═════ Page extract ═════

Re: [PATCH v9 13/13] Documentation/x86: Update resctrl.rst for new features

From: Reinette Chatre
Date: Thu Dec 15 2022 - 13:33:05 EST


Hi Babu,

On 12/1/2022 7:37 AM, Babu Moger wrote:
> Update the documentation for the new features:
> 1. Slow Memory Bandwidth allocation (SMBA).
> With this feature, the QOS enforcement policies can be applied
> to the external slow memory connected to the host. QOS enforcement
> is accomplished by assigning a Class Of Service (COS) to a processor
> and specifying allocations or limits for that COS for each resource
> to be allocated.
>
> 2. Bandwidth Monitoring Event Configuration (BMEC).
> The bandwidth monitoring events mbm_total_bytes and mbm_local_bytes
> are set to count all the total and local reads/writes respectively.
> With the introduction of slow memory, the two counters are not
> enough to count all the different types of memory events. With the
> feature BMEC, the users have the option to configure mbm_total_bytes
> and mbm_local_bytes to count the specific type of events.
>
> Also add configuration instructions with examples.
>
> Signed-off-by: Babu Moger <babu.moger@xxxxxxx>
> Reviewed-by: Bagas Sanjaya <bagasdotme@xxxxxxxxx>
> ---
> Documentation/x86/resctrl.rst | 138 ++++++++++++++++++++++++++++++++++++++++-
> 1 file changed, 136 insertions(+), 2 deletions(-)

═════ Dataset content ═════

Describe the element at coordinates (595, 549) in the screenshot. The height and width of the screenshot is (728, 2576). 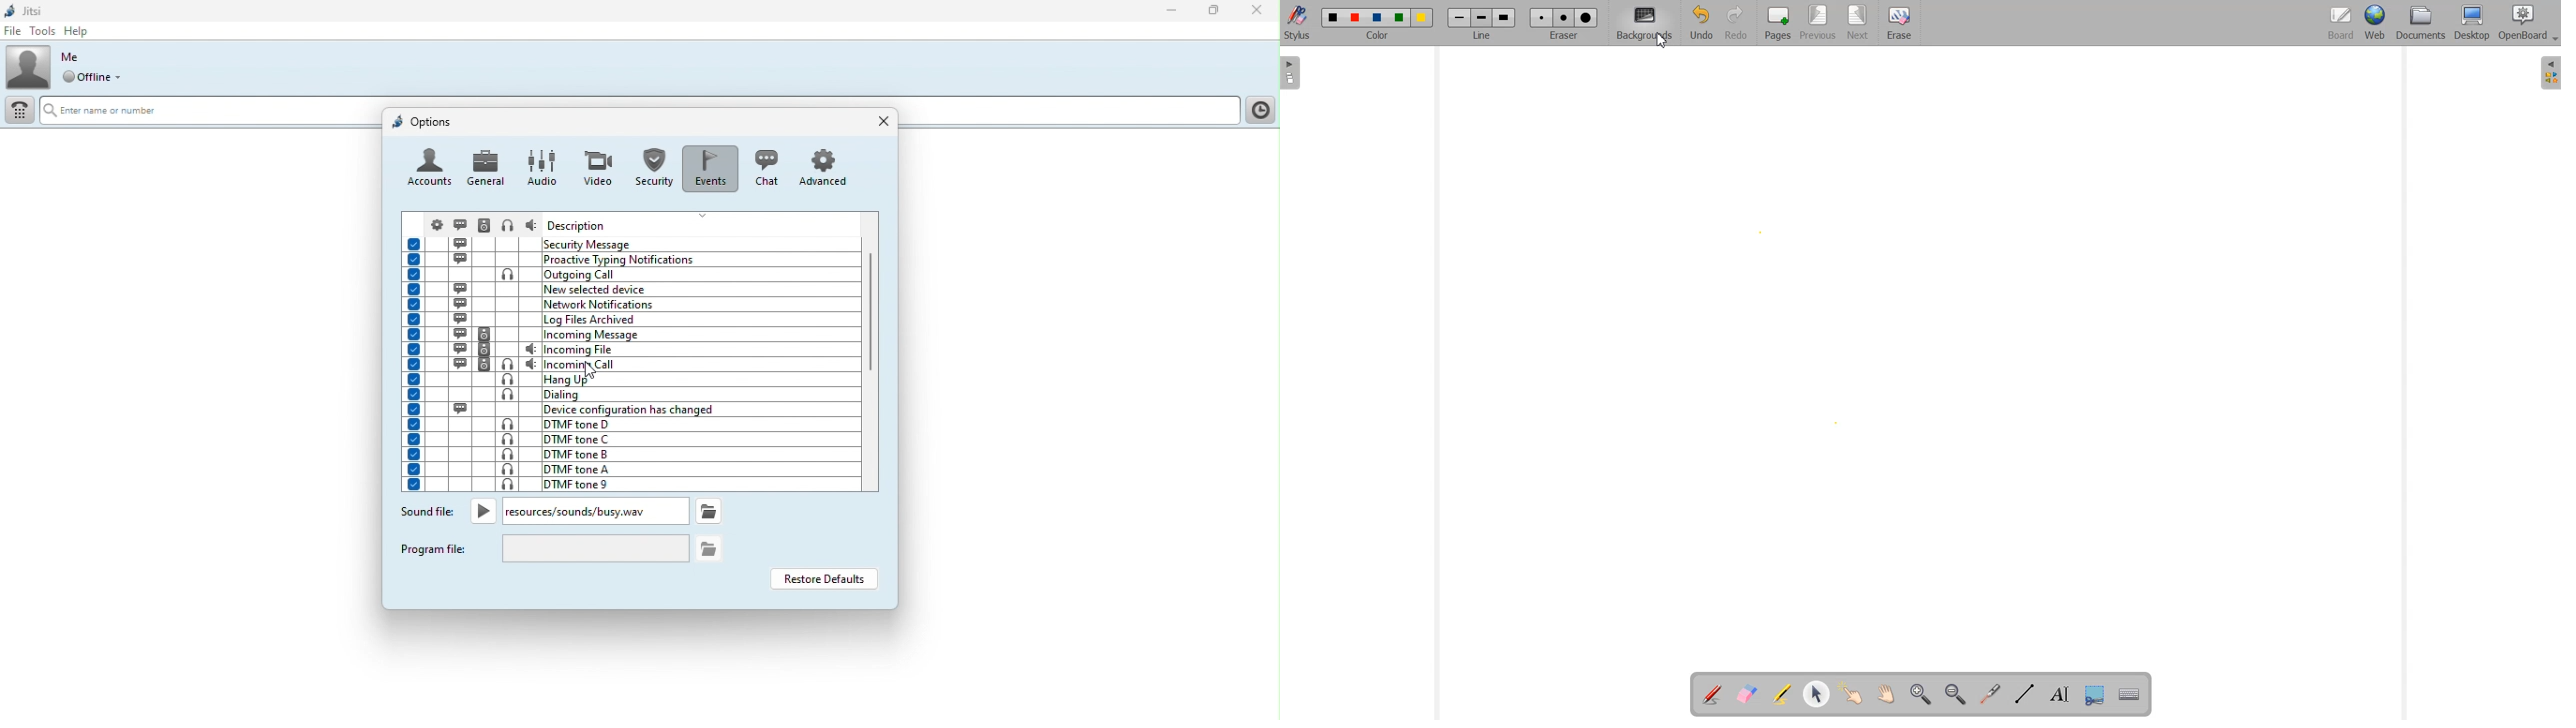
I see `file path` at that location.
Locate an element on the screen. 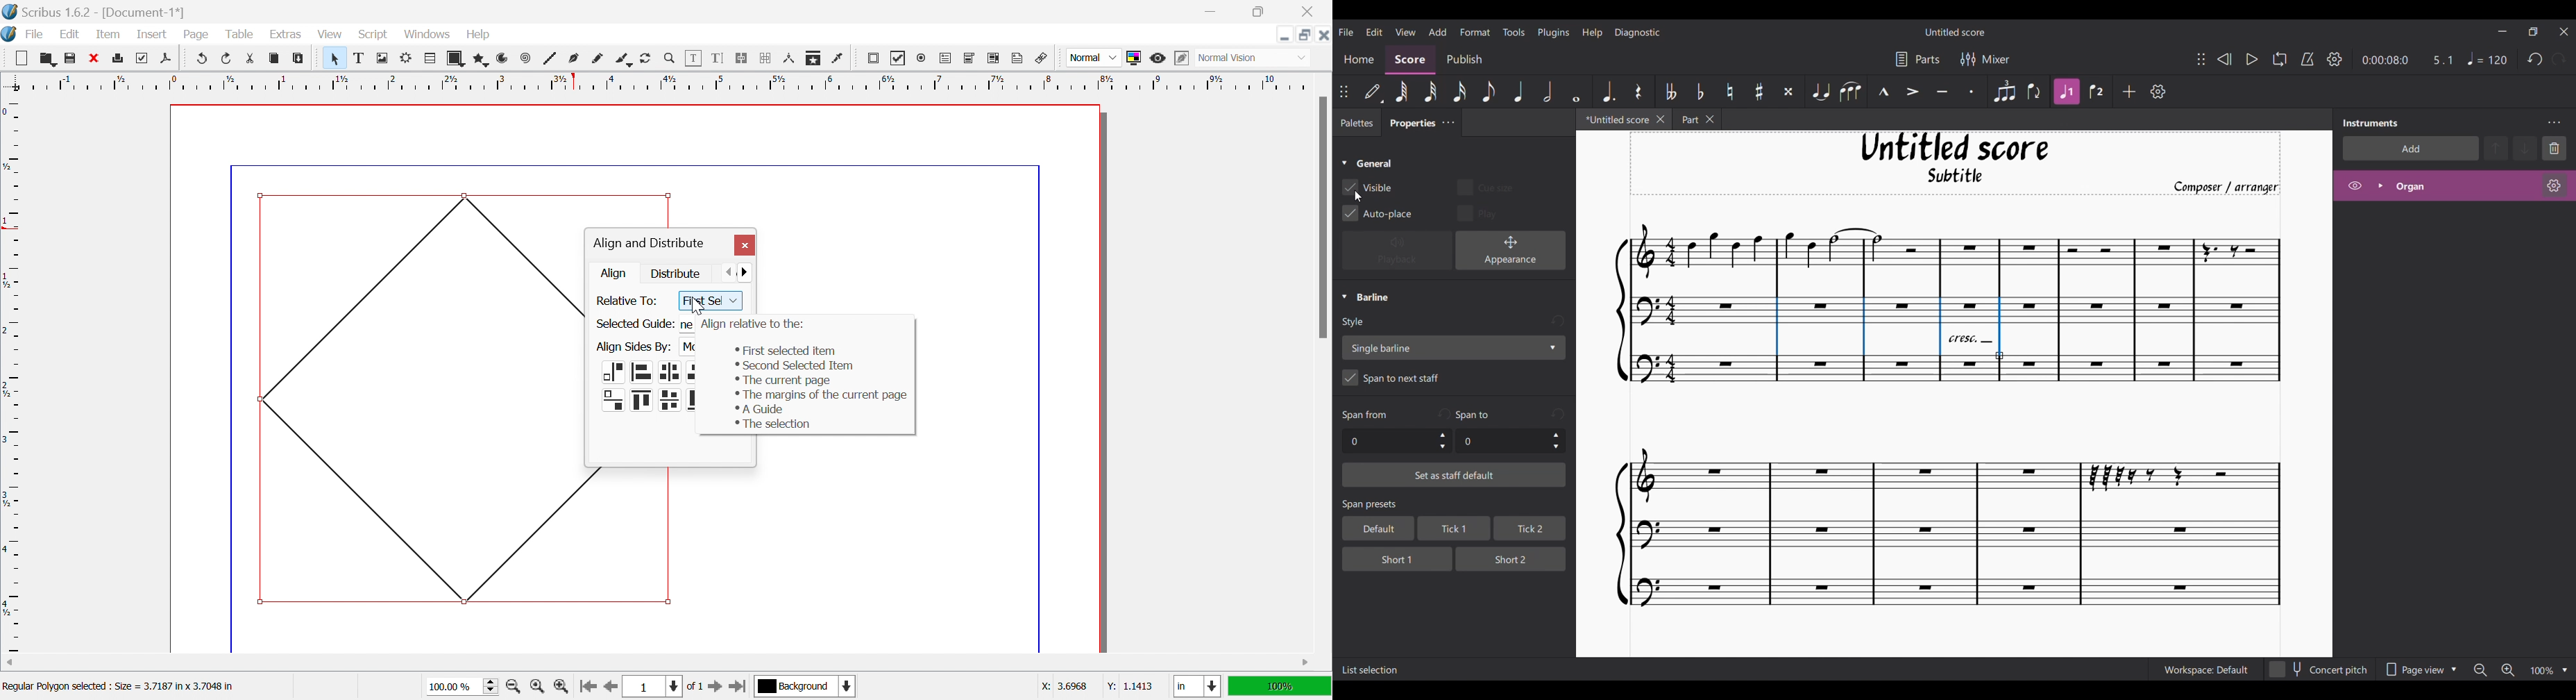 The height and width of the screenshot is (700, 2576). Calligraphic line is located at coordinates (623, 60).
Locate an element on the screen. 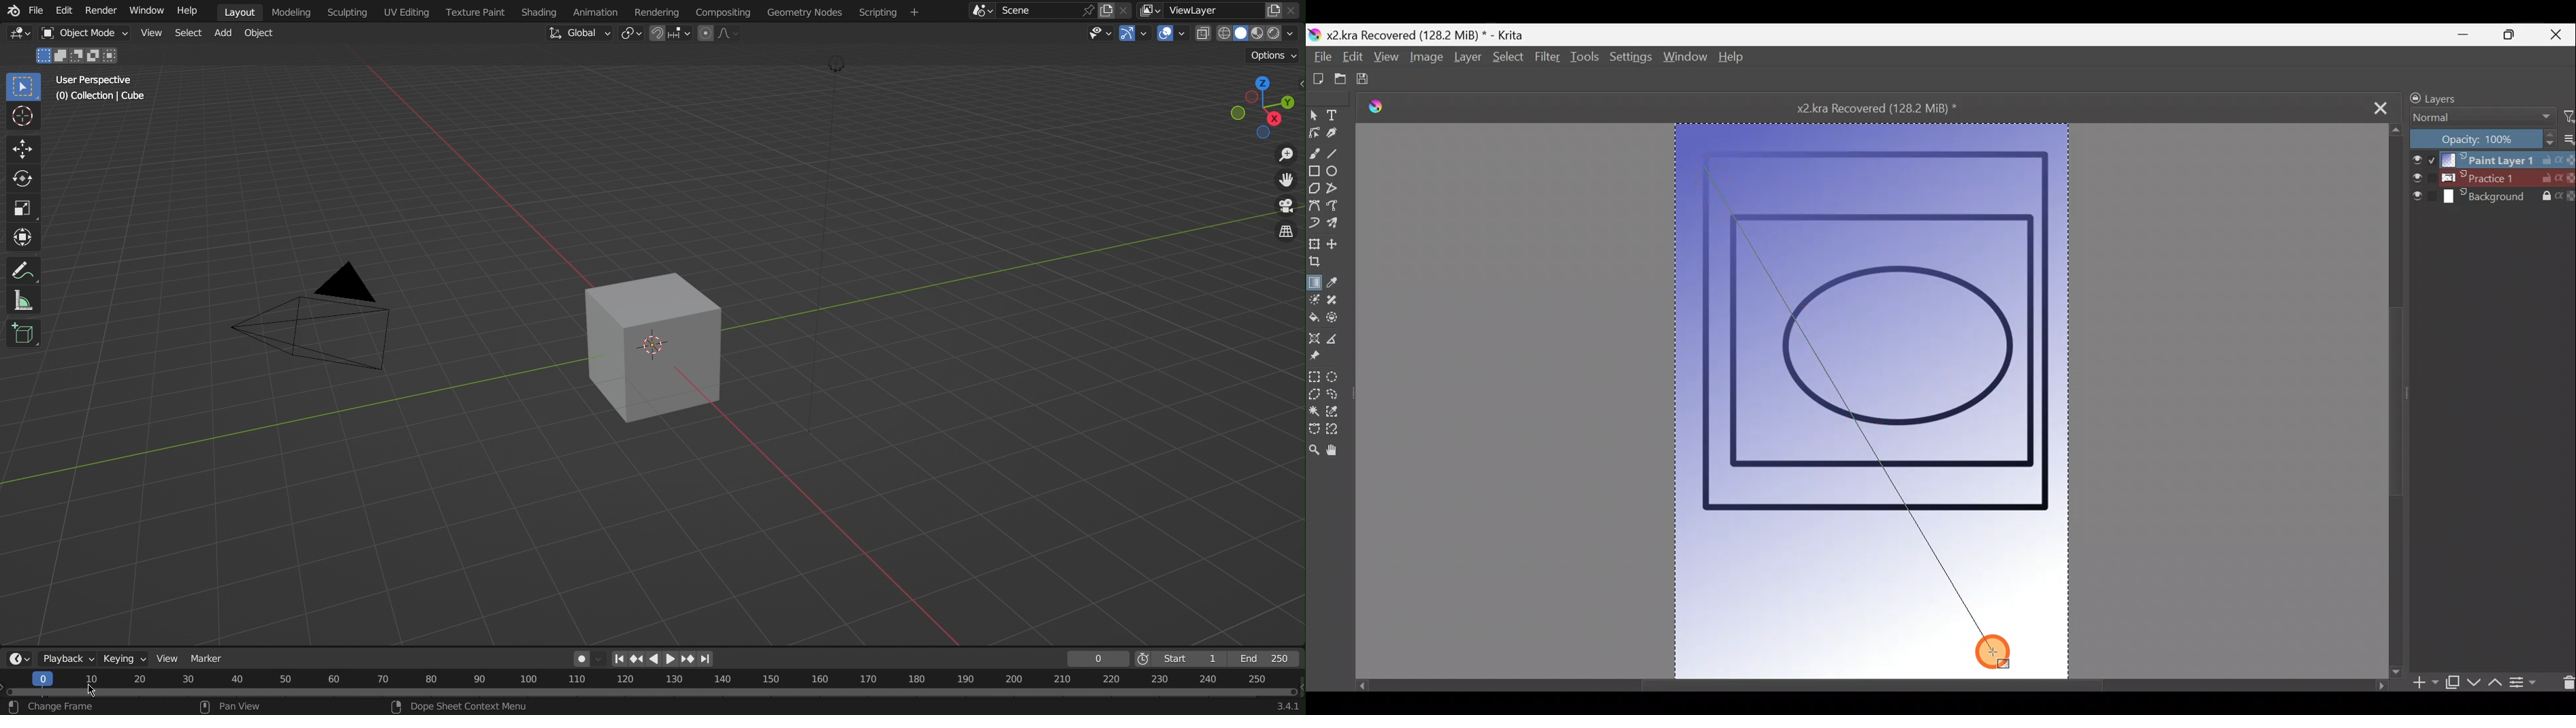  Smart patch tool is located at coordinates (1337, 301).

═════

> Given problem
Continue the mailing-list reply about the resctrl documentation patch from its last line.

> Written response
>
> diff --git a/Documentation/x86/resctrl.rst b/Documentation/x86/resctrl.rst
> index 71a531061e4e..60761a6f9087 100644
> --- a/Documentation/x86/resctrl.rst
> +++ b/Documentation/x86/resctrl.rst
> @@ -17,14 +17,16 @@ AMD refers to this feature as AMD Platform Quality of Service(AMD QoS).
> This feature is enabled by the CONFIG_X86_CPU_RESCTRL and the x86 /proc/cpuinfo
> flag bits:
>
> -============================================= ================================
> +=============================================== ================================
> RDT (Resource Director Technology) Allocation "rdt_a"
> CAT (Cache Allocation Technology) "cat_l3", "cat_l2"
> CDP (Code and Data Prioritization) "cdp_l3", "cdp_l2"
> CQM (Cache QoS Monitoring) "cqm_llc", "cqm_occup_llc"
> MBM (Memory Bandwidth Monitoring) "cqm_mbm_total", "cqm_mbm_local"
> MBA (Memory Bandwidth Allocation) "mba"
> -============================================= ================================
> +SMBA (Slow Memory Bandwidth Allocation) "smba"
> +BMEC (Bandwidth Monitoring Event Configuration) "bmec"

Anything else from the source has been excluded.